Il Dni definisce Pyongyang un “disruptive player” nel palcoscenico globale e regionale, valuta che si stanno “ponendo le basi per un aumento delle tensioni” da parte del Nord, con Kim che “crede” che prima o poi il suo Paese verrà accettato come una potenza nucleare, e non “vede il livello di pressione sul suo regime” prodotto anche dalla crisi economiche.

La continua ricerca e sviluppo sugli armamenti, spiegano le intelligence statunitensi, dimostra l’intenzione di Kim di rafforzare la sua capacità nucleare. La produzione di materiale fissile continua: il programma di plutonio è rimasto tale anche durante i negoziati con Trump, e “probabilmente sta espandendo il suo programma di arricchimento dell’uranio”.

Anche le capacità di armi chimiche e biologiche sono considerate una minaccia, perché il Nord potrebbe usarle in conflitti non convenzionali. Il programma informatico della Corea del Nord rappresenta inoltre “una sofisticata e agile minaccia di spionaggio, crimine informatico e attacco”: “Pyongyang – scrive il Dni – possiede probabilmente l’esperienza per causare interruzioni temporanee e limitate di alcune reti infrastrutturali e commerciali negli Stati Uniti”.

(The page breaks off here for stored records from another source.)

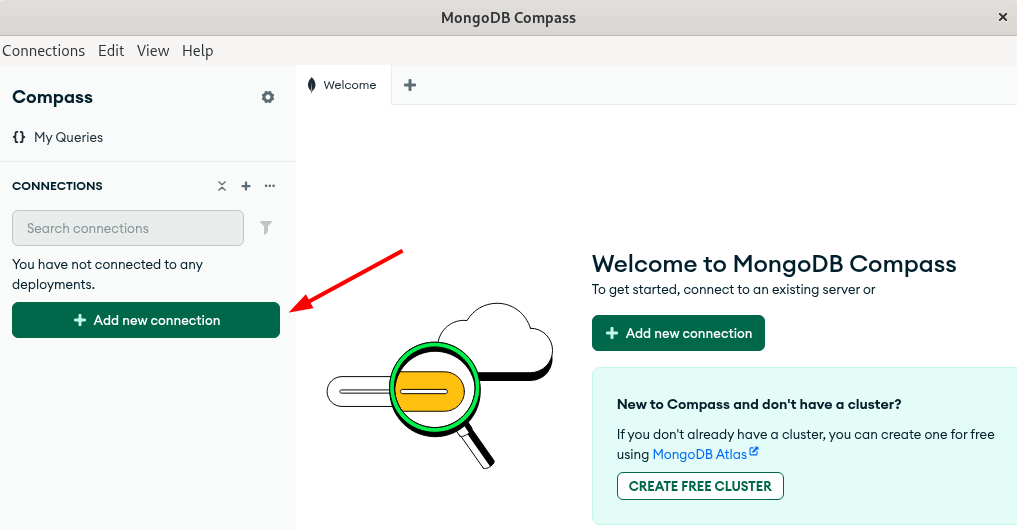
Task: Click external link icon beside MongoDB Atlas
Action: click(x=754, y=453)
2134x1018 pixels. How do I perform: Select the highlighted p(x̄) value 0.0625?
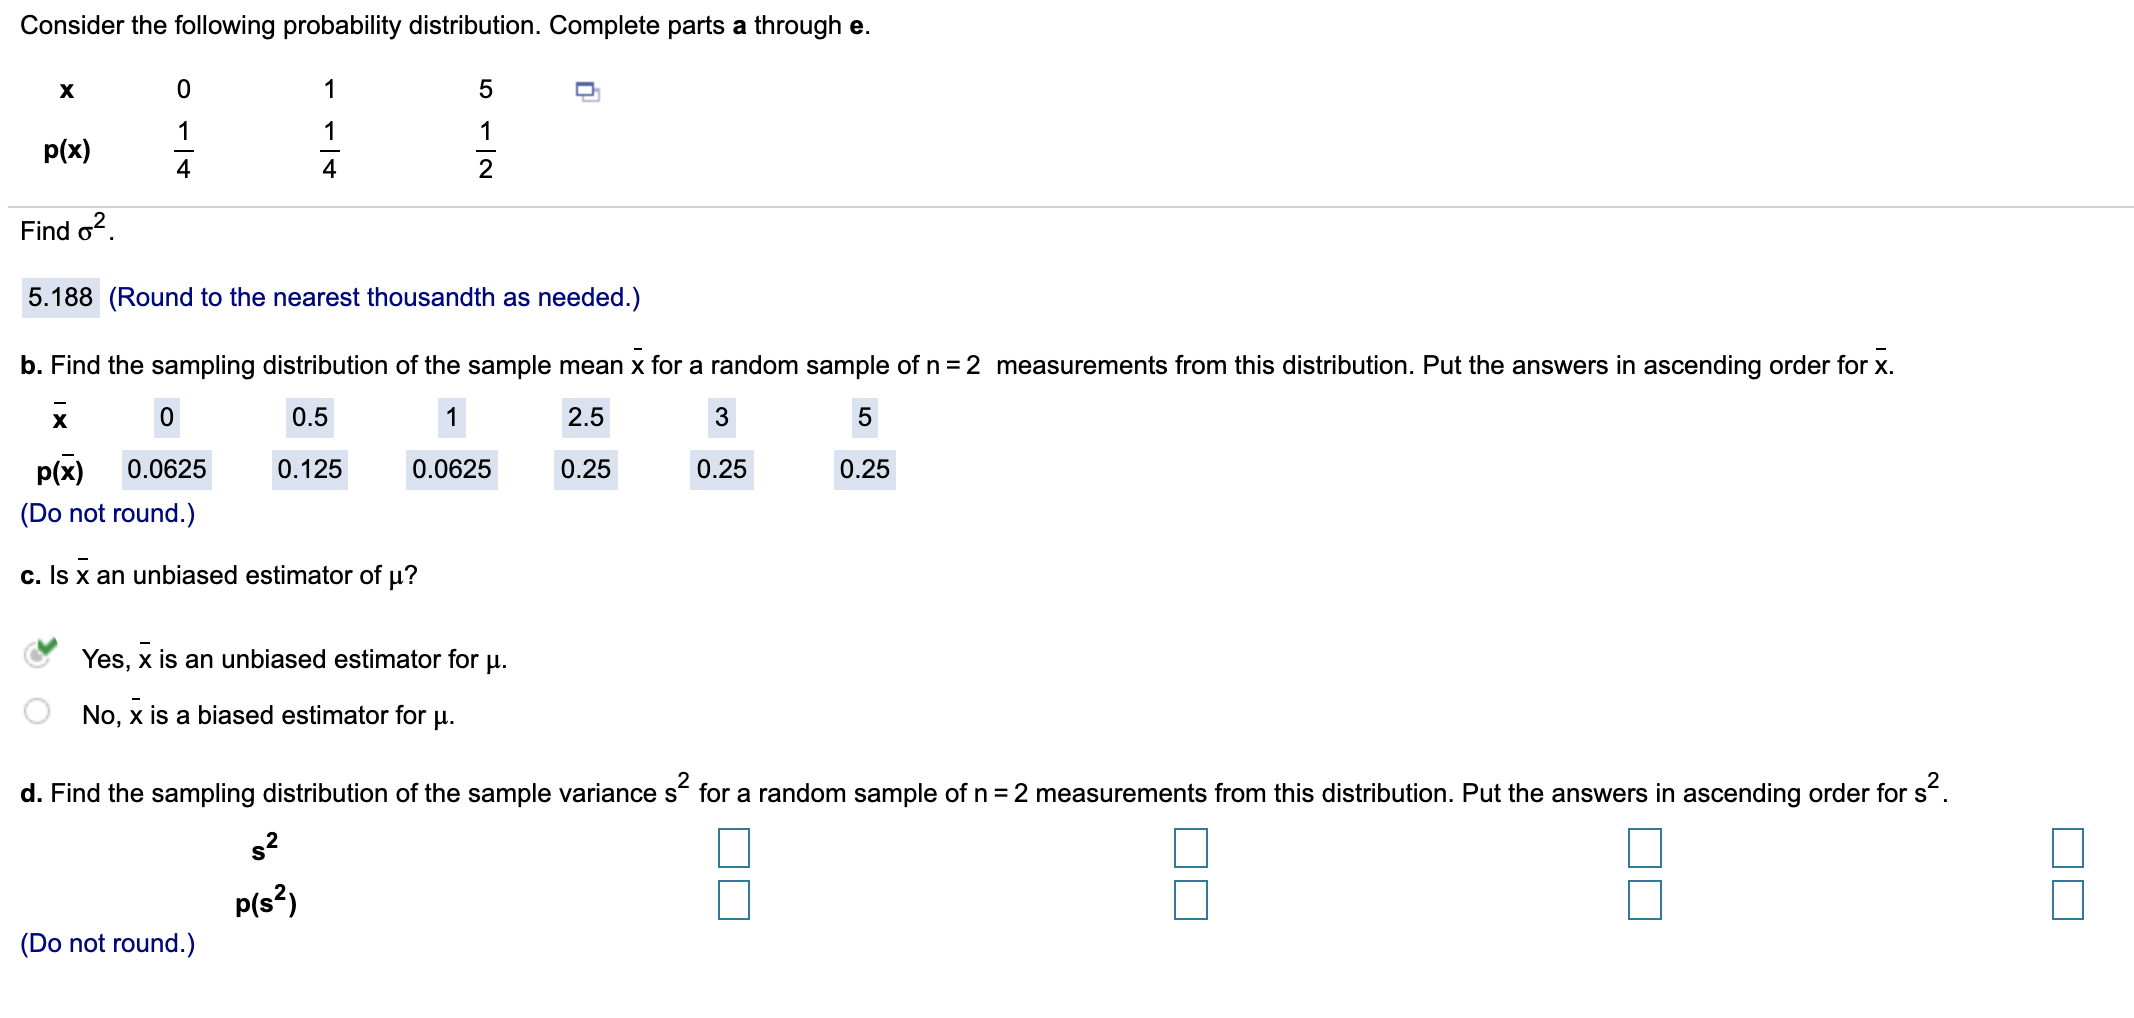point(167,468)
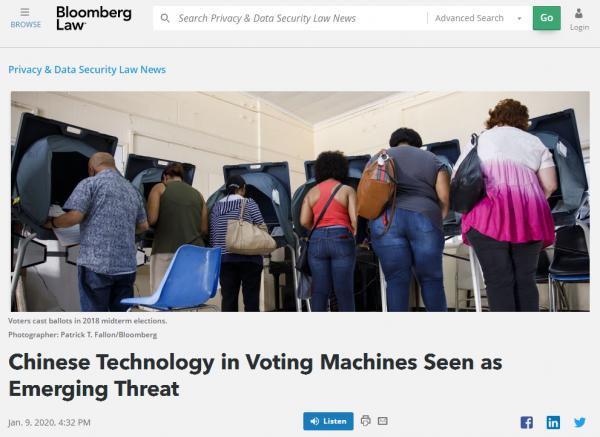This screenshot has height=437, width=600.
Task: Print the article with printer icon
Action: pyautogui.click(x=365, y=421)
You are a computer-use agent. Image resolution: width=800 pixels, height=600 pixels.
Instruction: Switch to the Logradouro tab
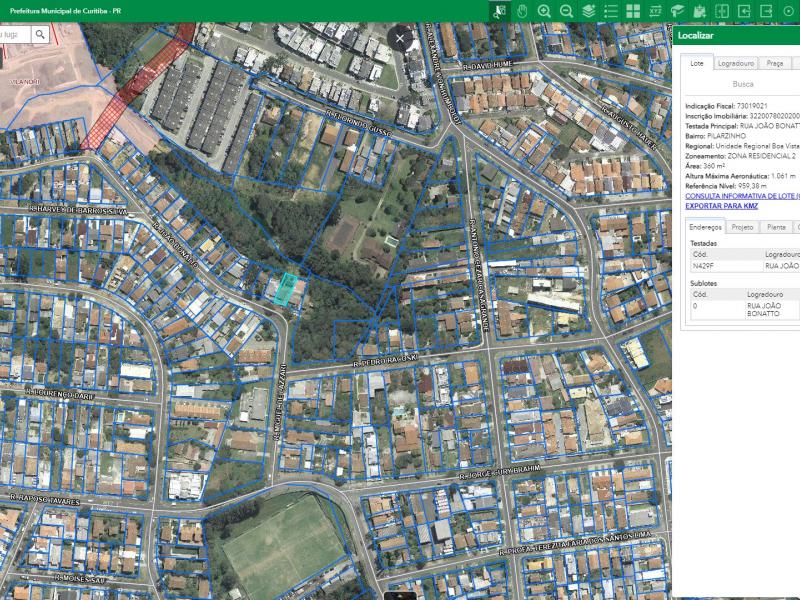click(x=735, y=63)
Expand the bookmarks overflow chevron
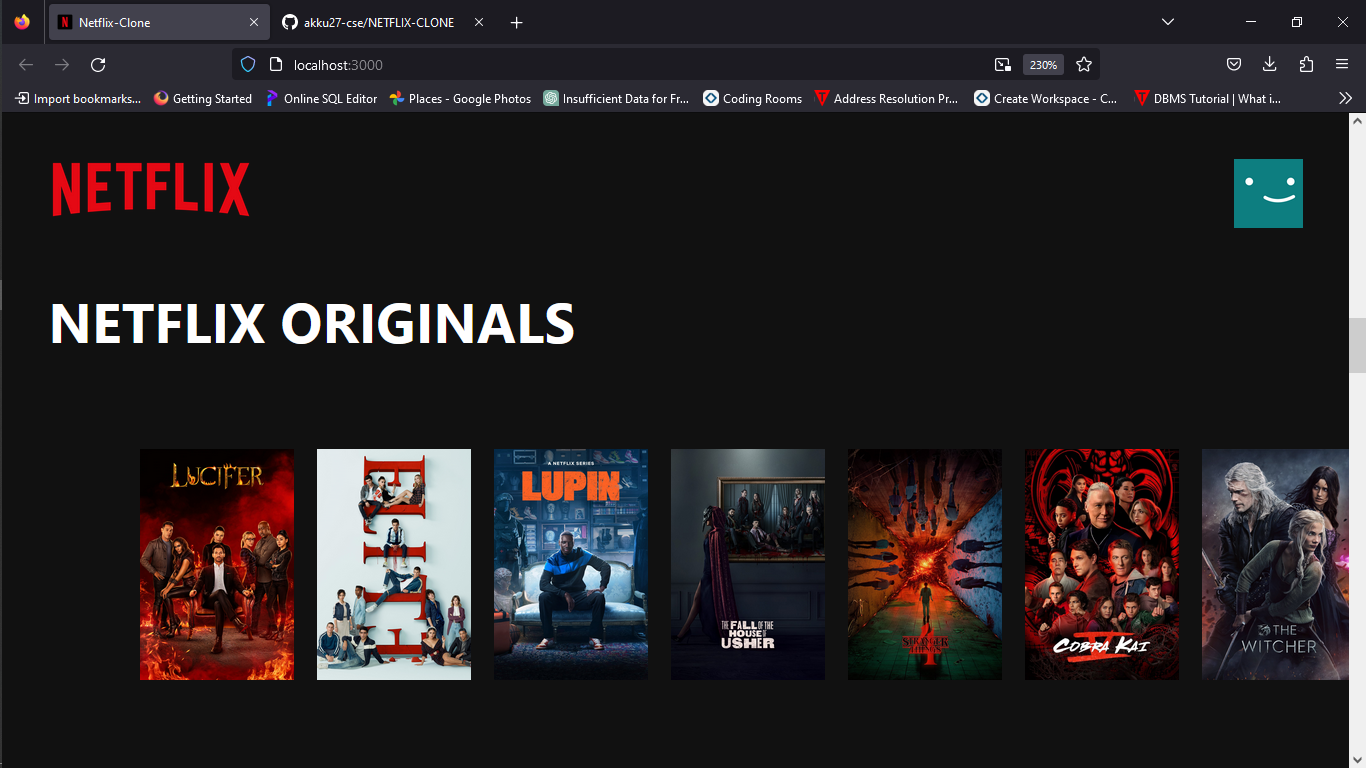 click(1345, 98)
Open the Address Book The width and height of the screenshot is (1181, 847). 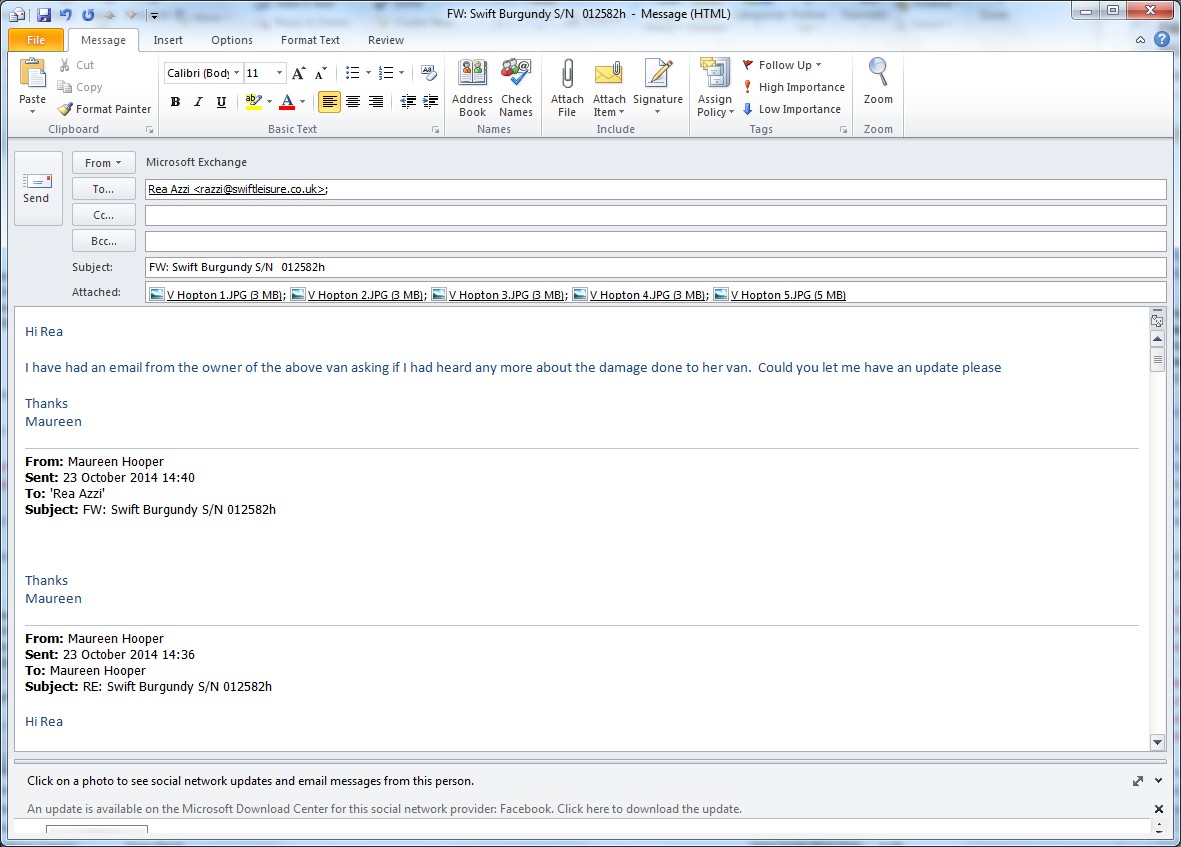click(x=472, y=76)
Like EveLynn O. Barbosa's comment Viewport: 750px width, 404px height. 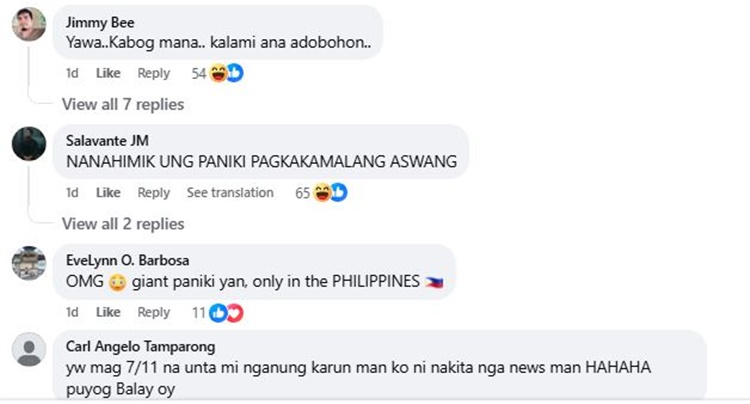click(108, 312)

Davanti a questo il Pentagono sta valutando dimostrazioni di forza e capacità operativa per rispondere al recente test Icbm di Kim e anticipare eventuali passaggi ulteriori: un modo per mandare un messaggio diretto al regime, dopo che per anni sia la postura, che l’interesse americano si sono alleggeriti. Giappone e Corea del Sud sarebbero parte di questa risposta. Il Pentagono all’inizio di questo mese ha annunciato che stava intensificando la raccolta di intelligence, sorveglianza e ricognizione nel Mar Giallo e che avrebbe aumentato la prontezza delle difese missilistiche balistiche nella regione.